> _Entries_:
-*-*-

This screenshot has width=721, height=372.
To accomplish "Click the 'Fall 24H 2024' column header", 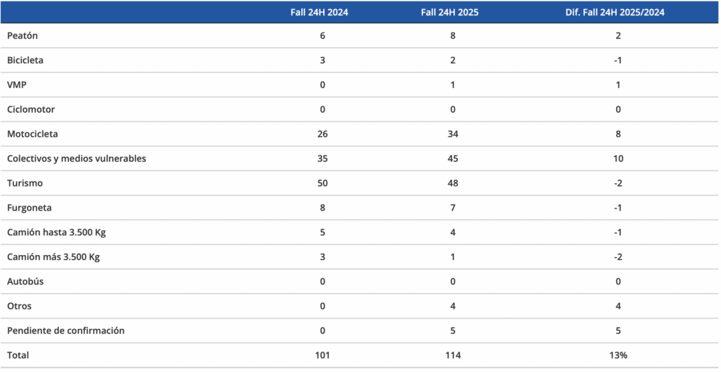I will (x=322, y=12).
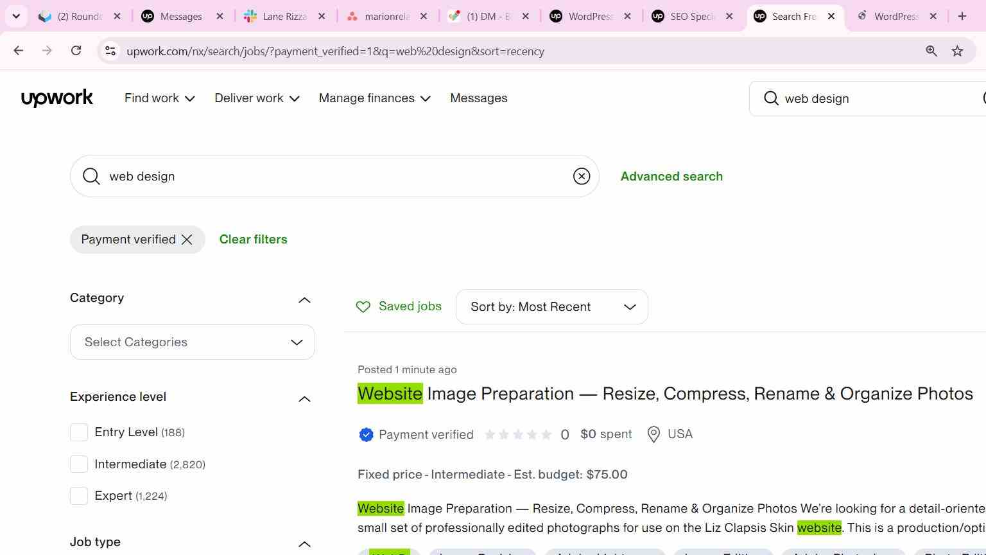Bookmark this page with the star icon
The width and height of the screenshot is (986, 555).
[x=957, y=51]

-*-*-

> _Problem to work on_: Collect each line from the rows above that includes the word "width".

> _Answer to the task_:
This screenshot has width=721, height=372.
The width and height of the screenshot is (986, 555).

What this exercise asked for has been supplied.